Supplied text:
* * * * * * * * *
Category Archives: Uncategorized

Big snow stays south

Monday, Feb. 12, 2024 Noon

Yesterday’s post described the various ideas the models were proposing for our area for tonight’s snow probabilities. By today, models have pretty much come into agreement. Heavy snows still remain a possibility, but not for the Louisville area. The developing snow storm will move faster than expected. So, the snow/rain situation won’t spread northward fast enough for any concern here.

So, Louisville area should expect to see increasing cloudiness this afternoon with rain developing around 5 – 7 P.M. Rain will briefly change to snow during the late evening. The wet snow should end around Midnight with little or no snow accumulation. So, no luck here.

However, the southeastern part of KY should see a big, sloppy wet snow, Areas along and south of a line from about Leitchfield to Lexington to Ashland are expected to see roughly 2″-4″ of snow with some areas getting to 6″ or more tonight!

Snow? Models disagree

Sunday, February 11, 2024 4 P.M.
* * * * * * * * *
Material:

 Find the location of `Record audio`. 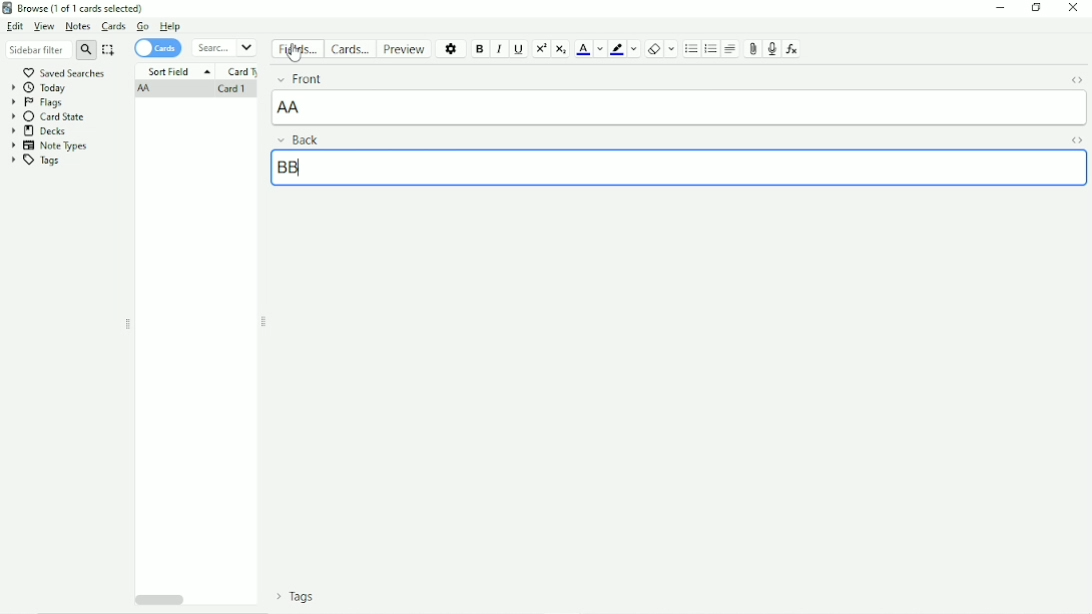

Record audio is located at coordinates (770, 49).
* * * * * * * * *
According to the weather post, around what time should the wet snow in the Louisville area end?

Around midnight.